Runtime masks fields in XML files using XPath 3.1 expressions to locate elements or attributes to transform. XPath expressions are provided relative to the context element and can target any depth in the XML structure. This approach allows flexible and precise masking for complex XML hierarchies.

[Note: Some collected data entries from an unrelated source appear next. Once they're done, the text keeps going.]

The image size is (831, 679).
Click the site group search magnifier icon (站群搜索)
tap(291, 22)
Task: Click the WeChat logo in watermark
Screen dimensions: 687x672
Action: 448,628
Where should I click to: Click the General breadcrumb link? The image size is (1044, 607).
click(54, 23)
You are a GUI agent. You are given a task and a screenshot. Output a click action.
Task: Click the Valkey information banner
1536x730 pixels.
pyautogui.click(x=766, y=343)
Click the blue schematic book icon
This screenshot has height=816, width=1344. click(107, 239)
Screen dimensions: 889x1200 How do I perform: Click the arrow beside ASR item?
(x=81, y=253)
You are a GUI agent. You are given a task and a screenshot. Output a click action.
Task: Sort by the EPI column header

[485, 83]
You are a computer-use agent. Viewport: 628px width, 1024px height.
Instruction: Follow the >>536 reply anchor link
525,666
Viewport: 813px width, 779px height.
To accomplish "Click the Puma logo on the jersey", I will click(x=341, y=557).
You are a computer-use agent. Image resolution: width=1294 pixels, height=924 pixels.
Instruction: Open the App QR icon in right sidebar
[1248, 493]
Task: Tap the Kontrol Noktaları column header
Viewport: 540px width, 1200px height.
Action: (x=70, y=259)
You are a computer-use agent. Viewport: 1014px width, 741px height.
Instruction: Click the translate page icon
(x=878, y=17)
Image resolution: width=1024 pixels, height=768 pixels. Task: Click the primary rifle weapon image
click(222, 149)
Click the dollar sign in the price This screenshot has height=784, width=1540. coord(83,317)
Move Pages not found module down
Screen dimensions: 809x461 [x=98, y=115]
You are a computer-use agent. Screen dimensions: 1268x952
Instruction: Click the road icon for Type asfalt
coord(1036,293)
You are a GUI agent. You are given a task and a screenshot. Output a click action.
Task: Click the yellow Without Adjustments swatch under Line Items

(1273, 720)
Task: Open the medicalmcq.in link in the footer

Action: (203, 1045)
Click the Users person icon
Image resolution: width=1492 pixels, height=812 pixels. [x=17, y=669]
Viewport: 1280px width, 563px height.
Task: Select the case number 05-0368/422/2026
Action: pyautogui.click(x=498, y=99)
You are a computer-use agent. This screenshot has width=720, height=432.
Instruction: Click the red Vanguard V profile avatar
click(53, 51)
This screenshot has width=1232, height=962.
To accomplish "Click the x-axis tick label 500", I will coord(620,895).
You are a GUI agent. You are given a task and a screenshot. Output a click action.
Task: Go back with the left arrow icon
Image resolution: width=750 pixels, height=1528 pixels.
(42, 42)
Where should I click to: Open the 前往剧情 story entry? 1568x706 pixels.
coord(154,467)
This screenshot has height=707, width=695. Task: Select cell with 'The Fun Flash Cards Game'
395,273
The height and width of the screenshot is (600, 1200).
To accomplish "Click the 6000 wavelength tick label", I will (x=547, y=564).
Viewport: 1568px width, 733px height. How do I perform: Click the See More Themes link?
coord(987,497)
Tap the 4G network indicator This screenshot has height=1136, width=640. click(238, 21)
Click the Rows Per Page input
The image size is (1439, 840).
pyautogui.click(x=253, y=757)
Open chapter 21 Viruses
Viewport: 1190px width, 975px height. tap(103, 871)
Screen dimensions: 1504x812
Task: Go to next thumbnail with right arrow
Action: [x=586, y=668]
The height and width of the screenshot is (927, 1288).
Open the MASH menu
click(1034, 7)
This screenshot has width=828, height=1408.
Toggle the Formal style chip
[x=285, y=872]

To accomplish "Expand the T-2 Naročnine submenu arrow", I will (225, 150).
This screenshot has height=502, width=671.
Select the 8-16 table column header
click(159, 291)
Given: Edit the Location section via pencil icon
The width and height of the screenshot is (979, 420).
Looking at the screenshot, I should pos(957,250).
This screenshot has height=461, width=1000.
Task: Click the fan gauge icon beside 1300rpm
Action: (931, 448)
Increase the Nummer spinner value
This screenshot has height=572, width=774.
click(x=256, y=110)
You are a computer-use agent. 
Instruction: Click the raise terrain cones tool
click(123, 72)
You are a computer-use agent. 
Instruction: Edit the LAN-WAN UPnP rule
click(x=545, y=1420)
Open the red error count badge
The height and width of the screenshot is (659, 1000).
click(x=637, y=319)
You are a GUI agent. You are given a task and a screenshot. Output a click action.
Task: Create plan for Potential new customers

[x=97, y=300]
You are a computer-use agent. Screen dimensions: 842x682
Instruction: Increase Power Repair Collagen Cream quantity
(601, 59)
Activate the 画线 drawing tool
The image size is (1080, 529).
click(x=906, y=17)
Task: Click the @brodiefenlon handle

DATPROF Runtime File Masking XML Context Element.png

Creating an Application

To configure an application, click the "Install Application" button. This will open a new page where you can either select an existing application or create one from scratch. Assuming this is your first file masking application, click the "Create a New Application" button to open the configuration page:

File Pattern

When working with XML files, you can configure the following options to ensure proper parsing and interpretation:

  • Exact file names: Use the full file name if it’s always the same.
    Example: CUSTOMERS_10k.xml

  • Wildcard patterns: Use wildcards to match files with dynamic elements, such as timestamps, sequence numbers, or environment identifiers.
    Example: CUSTOMERS_*.xml

  • Context Element: In XML, there is no inherent concept of rows like in databases or CSV files. To logically split your XML file into rows, each representing a single record, you must define a context element using an XPath expression. This tells the engine which node should be treated as one logical unit for processing.
    For example, in the XML structure below:
    <pop:PopulationRegistry>

    <pop:Person>...</pop:Person>

    <pop:Person>...</pop:Person>

    </pop:PopulationRegistry>
    You can specify the context element as either:

    • //pop:Person, meaning “every <pop:Person> element is one row”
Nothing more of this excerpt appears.